> Work instruction:
Find the string "agent" in the data, then copy every line where it is found.

Data extracted from a collection:
┄┄┄┄┄┄

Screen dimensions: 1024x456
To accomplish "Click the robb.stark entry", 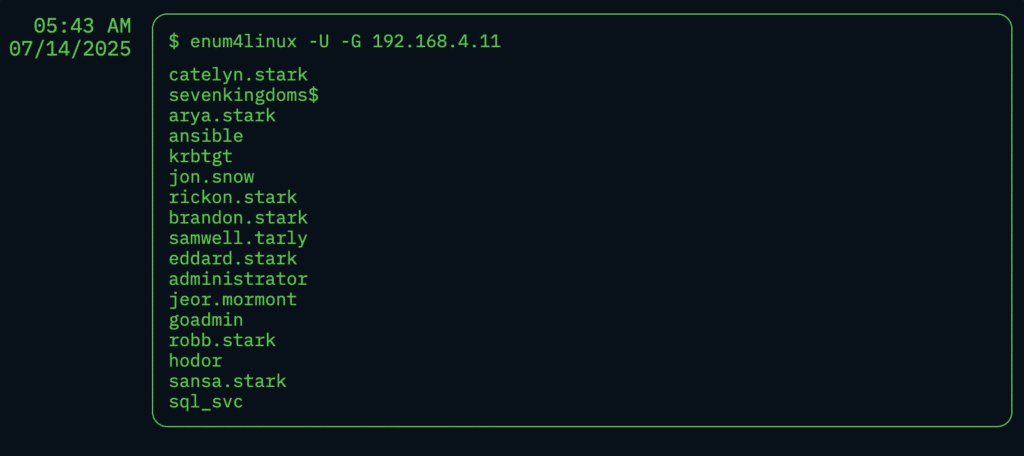I will (x=222, y=340).
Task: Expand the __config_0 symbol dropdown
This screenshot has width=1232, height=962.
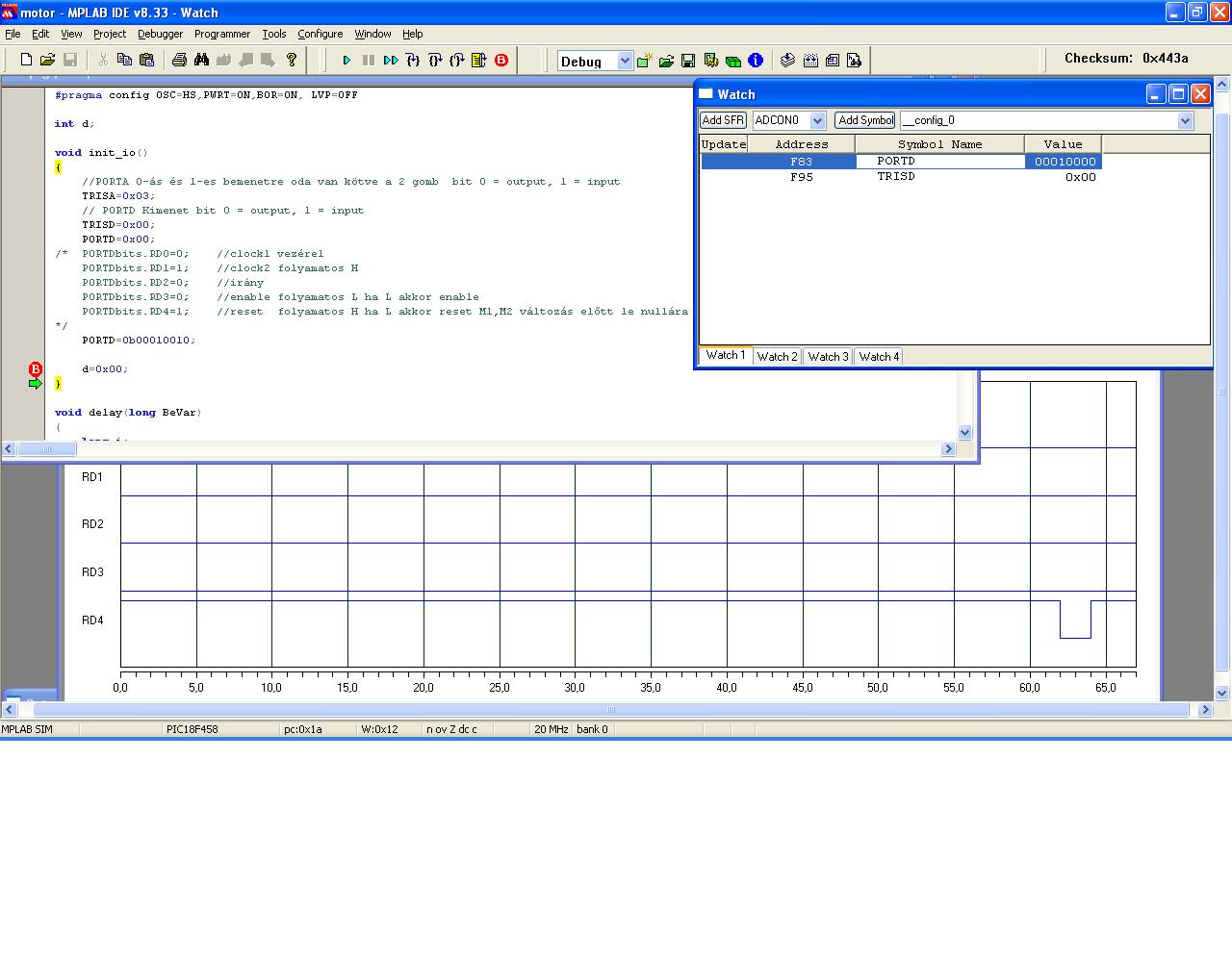Action: [x=1185, y=120]
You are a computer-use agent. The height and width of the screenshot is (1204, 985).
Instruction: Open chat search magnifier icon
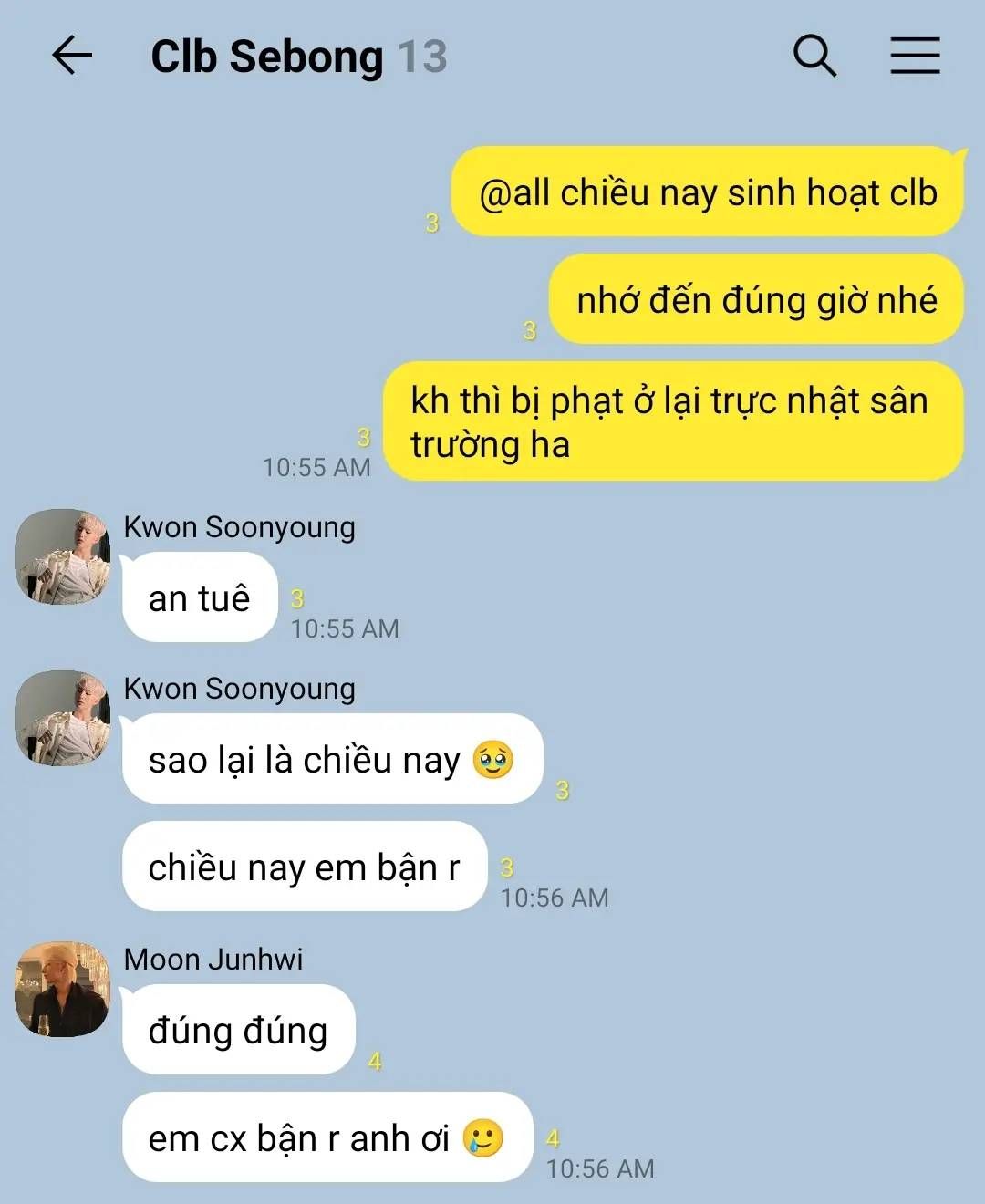pyautogui.click(x=814, y=56)

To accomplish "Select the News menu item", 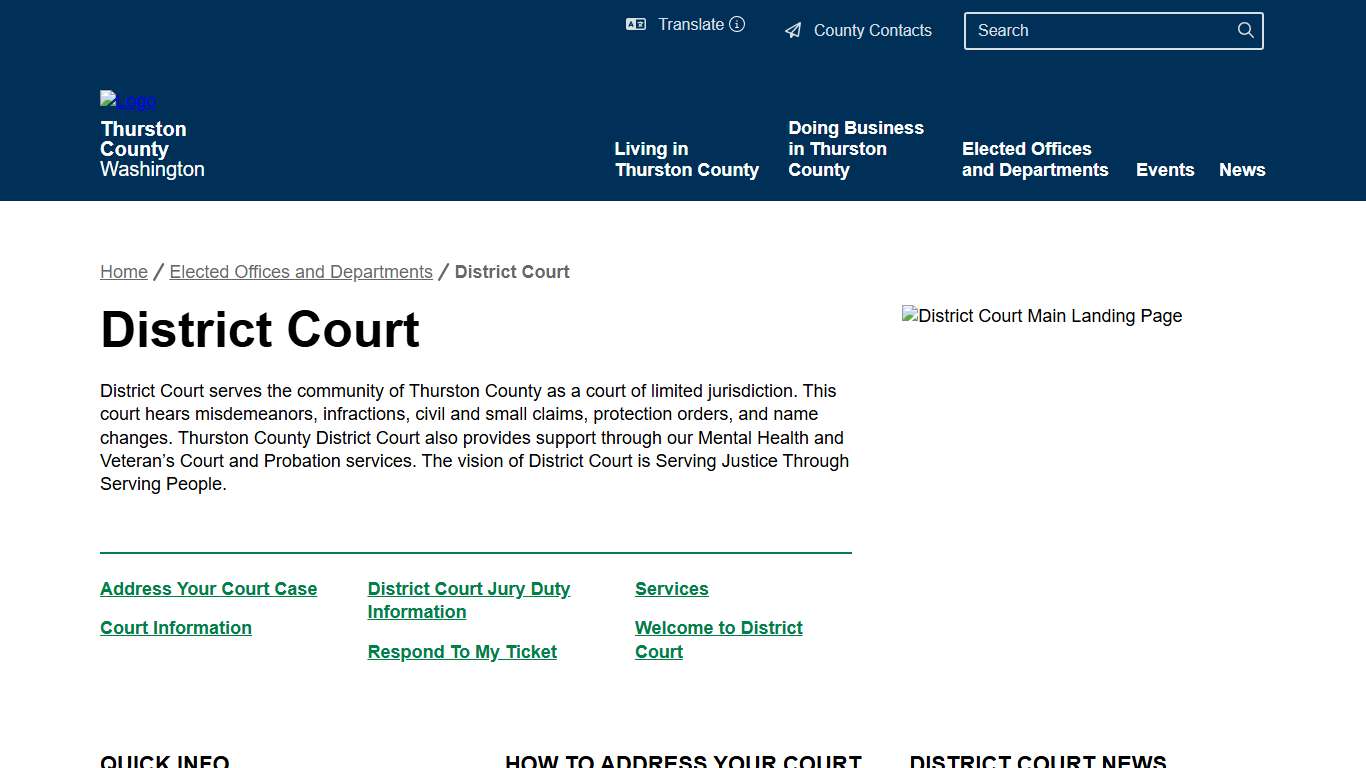I will [1242, 169].
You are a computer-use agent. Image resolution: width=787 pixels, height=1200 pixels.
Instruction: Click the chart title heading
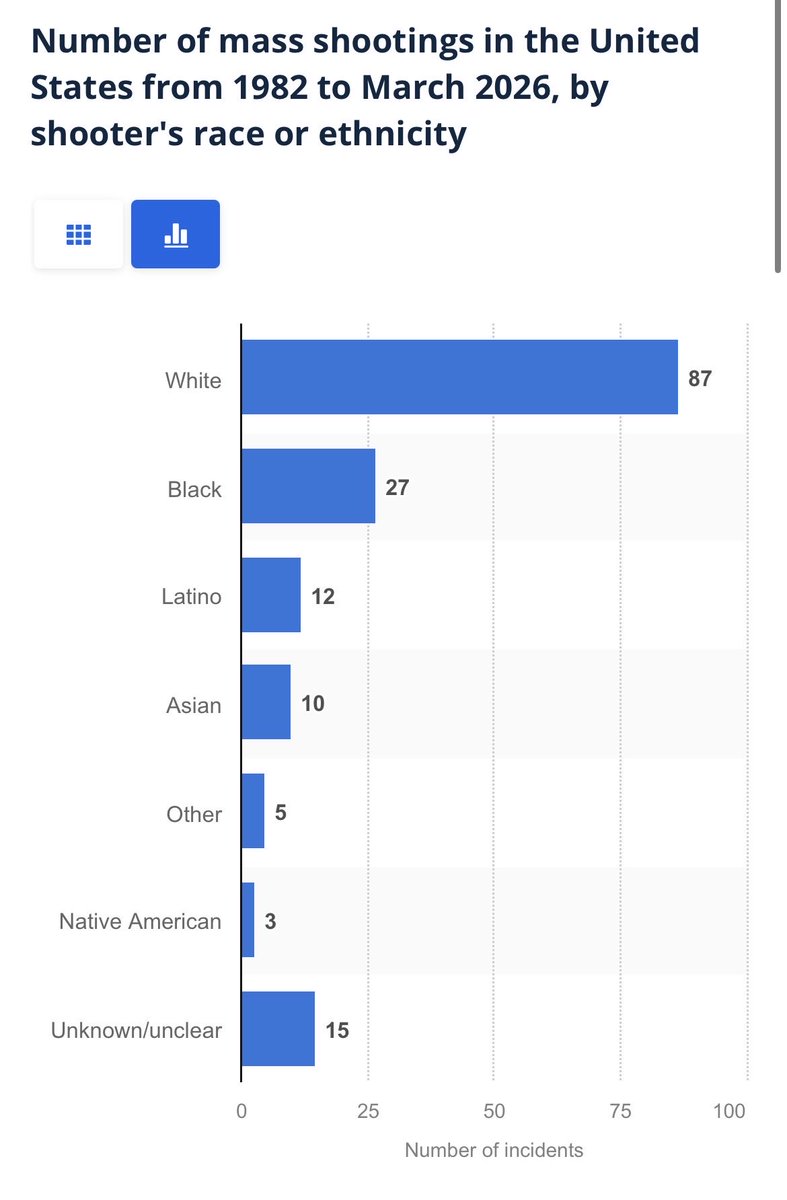point(365,88)
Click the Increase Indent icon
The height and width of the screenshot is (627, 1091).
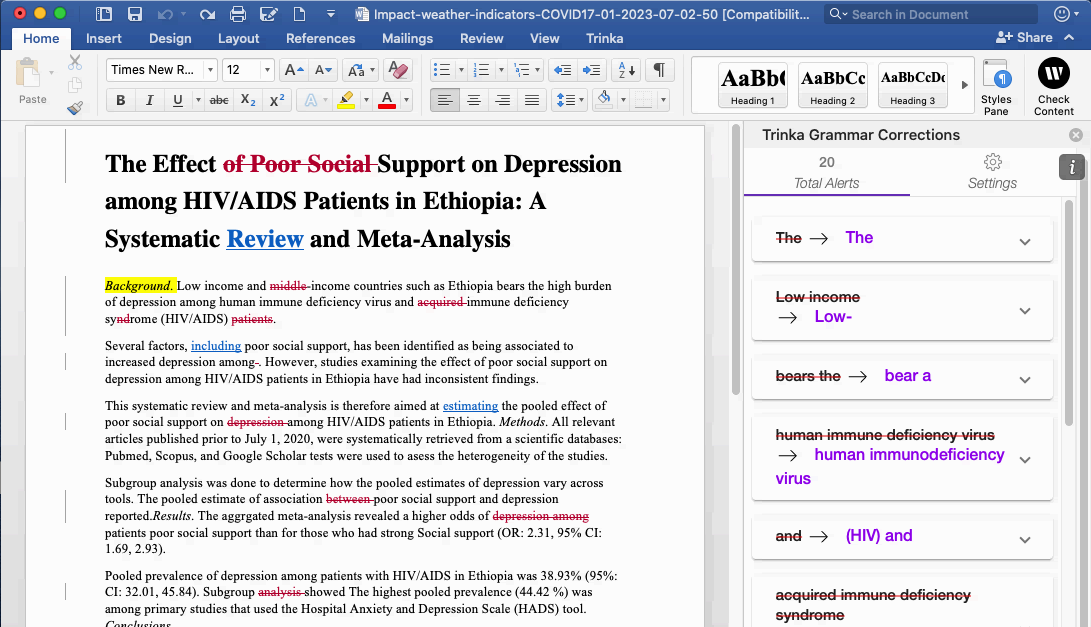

┄┄┄┄┄┄

> Output below:
You are a computer-use agent. The height and width of the screenshot is (1204, 985).
You are a computer-use agent. Image resolution: width=787 pixels, height=1200 pixels.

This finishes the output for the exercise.